EXTRACTED ENTRIES =>
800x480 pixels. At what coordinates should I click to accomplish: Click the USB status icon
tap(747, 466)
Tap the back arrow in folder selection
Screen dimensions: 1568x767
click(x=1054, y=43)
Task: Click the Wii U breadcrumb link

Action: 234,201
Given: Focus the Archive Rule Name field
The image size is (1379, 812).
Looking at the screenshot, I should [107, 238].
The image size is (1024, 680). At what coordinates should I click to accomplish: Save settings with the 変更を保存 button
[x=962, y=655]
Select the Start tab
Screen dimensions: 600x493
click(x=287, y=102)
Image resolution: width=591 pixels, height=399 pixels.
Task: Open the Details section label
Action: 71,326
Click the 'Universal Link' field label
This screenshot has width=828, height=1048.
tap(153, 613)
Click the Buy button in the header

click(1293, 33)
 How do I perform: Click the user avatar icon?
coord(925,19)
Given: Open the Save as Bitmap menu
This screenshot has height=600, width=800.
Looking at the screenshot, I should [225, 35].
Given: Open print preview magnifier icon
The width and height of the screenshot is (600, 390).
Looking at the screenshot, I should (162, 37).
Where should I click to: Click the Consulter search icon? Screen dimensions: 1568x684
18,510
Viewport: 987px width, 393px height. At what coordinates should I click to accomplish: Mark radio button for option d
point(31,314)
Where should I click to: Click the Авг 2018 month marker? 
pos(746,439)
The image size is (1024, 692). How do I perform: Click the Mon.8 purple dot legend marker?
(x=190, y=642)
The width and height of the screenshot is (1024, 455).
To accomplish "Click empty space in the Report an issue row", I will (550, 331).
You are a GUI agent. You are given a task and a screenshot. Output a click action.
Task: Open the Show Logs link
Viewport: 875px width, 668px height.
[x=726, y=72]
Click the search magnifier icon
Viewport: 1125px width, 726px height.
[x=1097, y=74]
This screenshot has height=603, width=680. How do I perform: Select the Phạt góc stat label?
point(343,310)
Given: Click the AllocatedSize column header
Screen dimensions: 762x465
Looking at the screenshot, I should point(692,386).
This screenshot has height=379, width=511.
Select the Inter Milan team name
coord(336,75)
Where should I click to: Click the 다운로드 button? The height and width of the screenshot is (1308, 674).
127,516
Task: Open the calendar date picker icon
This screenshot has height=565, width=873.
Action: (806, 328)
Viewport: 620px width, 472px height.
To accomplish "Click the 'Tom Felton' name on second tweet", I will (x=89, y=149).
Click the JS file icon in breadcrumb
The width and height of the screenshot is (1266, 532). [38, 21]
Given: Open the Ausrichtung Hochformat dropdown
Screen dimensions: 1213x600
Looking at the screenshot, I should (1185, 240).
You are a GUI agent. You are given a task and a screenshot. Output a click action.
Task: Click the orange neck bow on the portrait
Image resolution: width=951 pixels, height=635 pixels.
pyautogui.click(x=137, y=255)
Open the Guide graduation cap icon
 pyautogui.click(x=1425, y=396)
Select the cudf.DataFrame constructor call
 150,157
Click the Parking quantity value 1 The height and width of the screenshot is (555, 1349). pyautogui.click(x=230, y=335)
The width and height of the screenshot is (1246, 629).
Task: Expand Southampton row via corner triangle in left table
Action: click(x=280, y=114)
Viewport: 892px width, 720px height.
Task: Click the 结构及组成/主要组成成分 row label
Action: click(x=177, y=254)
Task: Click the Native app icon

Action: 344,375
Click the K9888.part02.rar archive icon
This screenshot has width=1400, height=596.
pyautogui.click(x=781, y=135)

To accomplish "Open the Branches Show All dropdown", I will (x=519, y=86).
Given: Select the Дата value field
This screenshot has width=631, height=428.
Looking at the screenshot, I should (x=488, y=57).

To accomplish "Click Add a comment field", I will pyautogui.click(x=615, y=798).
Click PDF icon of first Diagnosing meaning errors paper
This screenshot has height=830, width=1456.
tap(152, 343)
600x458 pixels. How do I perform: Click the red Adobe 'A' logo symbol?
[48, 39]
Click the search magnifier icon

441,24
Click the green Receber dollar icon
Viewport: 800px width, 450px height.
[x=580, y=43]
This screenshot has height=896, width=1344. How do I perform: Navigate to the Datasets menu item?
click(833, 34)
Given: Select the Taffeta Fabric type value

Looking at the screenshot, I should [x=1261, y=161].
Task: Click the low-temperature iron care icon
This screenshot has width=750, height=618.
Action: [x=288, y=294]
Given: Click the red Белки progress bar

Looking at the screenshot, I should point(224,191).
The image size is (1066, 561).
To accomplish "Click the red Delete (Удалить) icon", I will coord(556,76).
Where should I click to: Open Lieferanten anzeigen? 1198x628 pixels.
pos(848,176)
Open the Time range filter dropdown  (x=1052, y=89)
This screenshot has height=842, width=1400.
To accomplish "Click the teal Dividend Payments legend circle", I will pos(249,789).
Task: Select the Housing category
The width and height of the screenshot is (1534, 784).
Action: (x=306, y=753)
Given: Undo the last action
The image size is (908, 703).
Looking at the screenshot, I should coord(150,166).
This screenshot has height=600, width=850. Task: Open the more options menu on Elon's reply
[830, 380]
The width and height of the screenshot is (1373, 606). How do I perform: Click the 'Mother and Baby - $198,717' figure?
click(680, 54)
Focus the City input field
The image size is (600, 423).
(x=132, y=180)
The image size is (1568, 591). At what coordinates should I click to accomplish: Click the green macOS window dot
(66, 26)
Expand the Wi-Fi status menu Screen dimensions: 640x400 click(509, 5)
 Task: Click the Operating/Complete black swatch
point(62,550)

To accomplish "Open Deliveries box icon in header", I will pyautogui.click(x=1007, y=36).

WHAT IS BEING ASKED => Print all of the material above exactly as given.

ANSWER SPACE =>
800x480 pixels. At what coordinates should I click to accomplish: Click the USB status icon
tap(747, 466)
Tap the back arrow in folder selection
Screen dimensions: 1568x767
click(x=1054, y=43)
Task: Click the Wii U breadcrumb link

Action: 234,201
Given: Focus the Archive Rule Name field
The image size is (1379, 812).
Looking at the screenshot, I should [107, 238].
The image size is (1024, 680). At what coordinates should I click to accomplish: Save settings with the 変更を保存 button
[x=962, y=655]
Select the Start tab
Screen dimensions: 600x493
click(x=287, y=102)
Image resolution: width=591 pixels, height=399 pixels.
Task: Open the Details section label
Action: 71,326
Click the 'Universal Link' field label
This screenshot has width=828, height=1048.
tap(153, 613)
Click the Buy button in the header

click(1293, 33)
 How do I perform: Click the user avatar icon?
coord(925,19)
Given: Open the Save as Bitmap menu
This screenshot has height=600, width=800.
Looking at the screenshot, I should [225, 35].
Given: Open print preview magnifier icon
The width and height of the screenshot is (600, 390).
Looking at the screenshot, I should (162, 37).
Where should I click to: Click the Consulter search icon? Screen dimensions: 1568x684
18,510
Viewport: 987px width, 393px height. At what coordinates should I click to accomplish: Mark radio button for option d
point(31,314)
Where should I click to: Click the Авг 2018 month marker? 
pos(746,439)
The image size is (1024, 692). How do I perform: Click the Mon.8 purple dot legend marker?
(x=190, y=642)
The width and height of the screenshot is (1024, 455).
To accomplish "Click empty space in the Report an issue row", I will (550, 331).
You are a GUI agent. You are given a task and a screenshot. Output a click action.
Task: Open the Show Logs link
Viewport: 875px width, 668px height.
[x=726, y=72]
Click the search magnifier icon
Viewport: 1125px width, 726px height.
[x=1097, y=74]
This screenshot has height=603, width=680. How do I perform: Select the Phạt góc stat label?
point(343,310)
Given: Click the AllocatedSize column header
Screen dimensions: 762x465
Looking at the screenshot, I should point(692,386).
This screenshot has height=379, width=511.
Select the Inter Milan team name
coord(336,75)
Where should I click to: Click the 다운로드 button? The height and width of the screenshot is (1308, 674).
127,516
Task: Open the calendar date picker icon
This screenshot has height=565, width=873.
Action: (806, 328)
Viewport: 620px width, 472px height.
To accomplish "Click the 'Tom Felton' name on second tweet", I will (x=89, y=149).
Click the JS file icon in breadcrumb
The width and height of the screenshot is (1266, 532). [38, 21]
Given: Open the Ausrichtung Hochformat dropdown
Screen dimensions: 1213x600
Looking at the screenshot, I should (1185, 240).
You are a GUI agent. You are given a task and a screenshot. Output a click action.
Task: Click the orange neck bow on the portrait
Image resolution: width=951 pixels, height=635 pixels.
pyautogui.click(x=137, y=255)
Open the Guide graduation cap icon
 pyautogui.click(x=1425, y=396)
Select the cudf.DataFrame constructor call
 150,157
Click the Parking quantity value 1 The height and width of the screenshot is (555, 1349). pyautogui.click(x=230, y=335)
The width and height of the screenshot is (1246, 629).
Task: Expand Southampton row via corner triangle in left table
Action: click(x=280, y=114)
Viewport: 892px width, 720px height.
Task: Click the 结构及组成/主要组成成分 row label
Action: click(x=177, y=254)
Task: Click the Native app icon

Action: 344,375
Click the K9888.part02.rar archive icon
This screenshot has width=1400, height=596.
pyautogui.click(x=781, y=135)

To accomplish "Open the Branches Show All dropdown", I will (x=519, y=86).
Given: Select the Дата value field
This screenshot has width=631, height=428.
Looking at the screenshot, I should (x=488, y=57).

To accomplish "Click Add a comment field", I will pyautogui.click(x=615, y=798).
Click PDF icon of first Diagnosing meaning errors paper
This screenshot has height=830, width=1456.
tap(152, 343)
600x458 pixels. How do I perform: Click the red Adobe 'A' logo symbol?
[48, 39]
Click the search magnifier icon

441,24
Click the green Receber dollar icon
Viewport: 800px width, 450px height.
[x=580, y=43]
This screenshot has height=896, width=1344. How do I perform: Navigate to the Datasets menu item?
click(833, 34)
Given: Select the Taffeta Fabric type value

Looking at the screenshot, I should [x=1261, y=161].
Task: Click the low-temperature iron care icon
This screenshot has width=750, height=618.
Action: [x=288, y=294]
Given: Click the red Белки progress bar

Looking at the screenshot, I should point(224,191).
The image size is (1066, 561).
To accomplish "Click the red Delete (Удалить) icon", I will coord(556,76).
Where should I click to: Open Lieferanten anzeigen? 1198x628 pixels.
pos(848,176)
Open the Time range filter dropdown  (x=1052, y=89)
This screenshot has height=842, width=1400.
To accomplish "Click the teal Dividend Payments legend circle", I will pos(249,789).
Task: Select the Housing category
The width and height of the screenshot is (1534, 784).
Action: (x=306, y=753)
Given: Undo the last action
The image size is (908, 703).
Looking at the screenshot, I should coord(150,166).
This screenshot has height=600, width=850. Task: Open the more options menu on Elon's reply
[830, 380]
The width and height of the screenshot is (1373, 606). How do I perform: Click the 'Mother and Baby - $198,717' figure?
click(680, 54)
Focus the City input field
The image size is (600, 423).
(x=132, y=180)
The image size is (1568, 591). At what coordinates should I click to accomplish: Click the green macOS window dot
(66, 26)
Expand the Wi-Fi status menu Screen dimensions: 640x400 click(509, 5)
 Task: Click the Operating/Complete black swatch
point(62,550)

To accomplish "Open Deliveries box icon in header", I will pyautogui.click(x=1007, y=36).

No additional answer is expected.